任务要求 A: 根据英雄皮肤爬虫文章中的代码，用一两句话说明 requests_get 函数怎样处理请求返回的状态码。
任务要求 B: 编辑英雄皮肤爬虫文章中从"本文链接：https://b"开始、到"resp = requests.get(url=href, headers=headers)"结束的一段，把其中的"headers"替换为"req_headers"，写出改后的这段内容。
任务要求 C: 英雄皮肤爬虫文章标注了哪几个文章标签？

文档节选:
++++++

爬虫——英雄皮肤

最新推荐文章于 2025-06-21 21:39:42 发布

whitewolf789

最新推荐文章于 2025-06-21 21:39:42 发布

阅读量206

点赞数

CC 4.0 BY-SA版权

文章标签：爬虫 python 开发语言

本文链接：https://blog.csdn.net/whitewolf789/article/details/124828526

import os
import time
import requests
import json
from selenium.webdriver import Chrome
from lxml import etree

def requests_get(href):
    headers = {
        'User-Agent': 'Mozilla/5.0 (Windows NT 10.0; Win64; x64) AppleWebKit/537.36 (KHTML, like Gecko) Chrome/101.0.4951.54 Safari/537.36'
    }
    resp = requests.get(url=href, headers=headers)
    if resp.status_code == 200:
        return resp
    else:
        print(resp.status_code)


def get_skin(num,name):
    char_list = ['*', '|', ':', '?', '/', '<', '>', '"', '\\']
    os.mkdir(f'./英雄皮肤/{name}')

++++++

数据摘录:

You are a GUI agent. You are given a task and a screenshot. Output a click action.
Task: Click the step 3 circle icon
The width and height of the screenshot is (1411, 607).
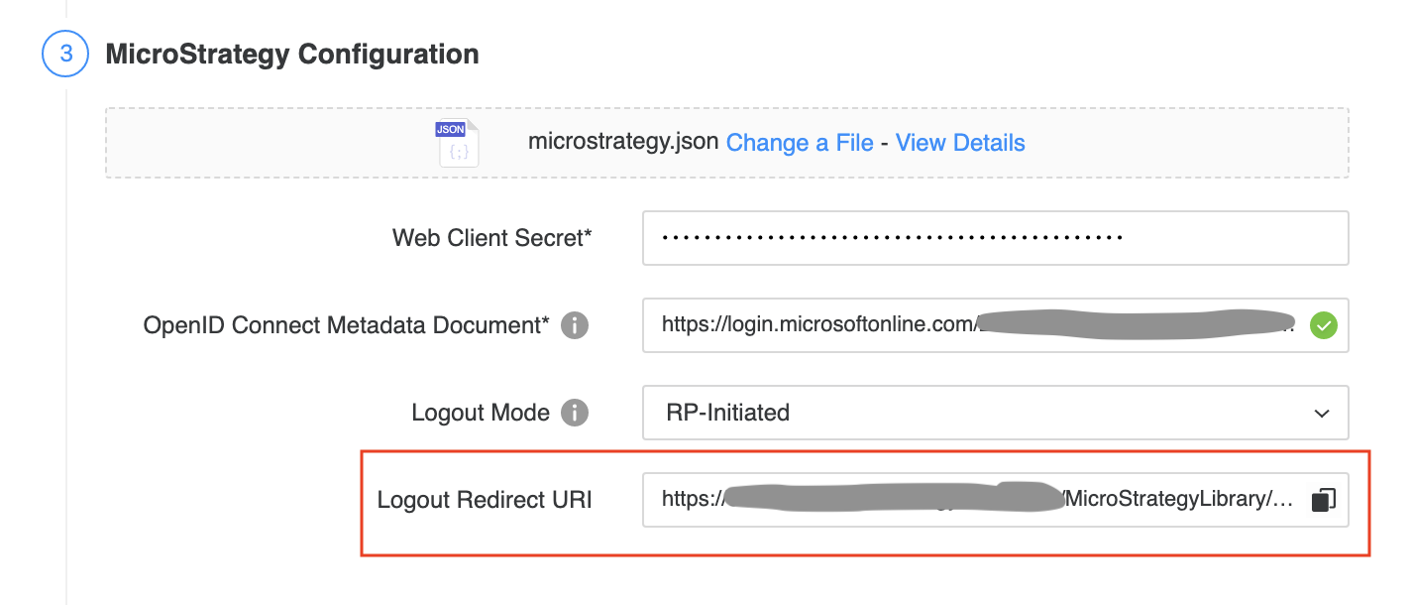(65, 53)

++++++

参考答案 A: 状态码为 200 时，函数返回响应对象；其他情况下，函数打印出该状态码。

参考答案 B:
本文链接：https://blog.csdn.net/whitewolf789/article/details/124828526

import os
import time
import requests
import json
from selenium.webdriver import Chrome
from lxml import etree

def requests_get(href):
    req_headers = {
        'User-Agent': 'Mozilla/5.0 (Windows NT 10.0; Win64; x64) AppleWebKit/537.36 (KHTML, like Gecko) Chrome/101.0.4951.54 Safari/537.36'
    }
    resp = requests.get(url=href, req_headers=req_headers)

参考答案 C: 爬虫、python、开发语言。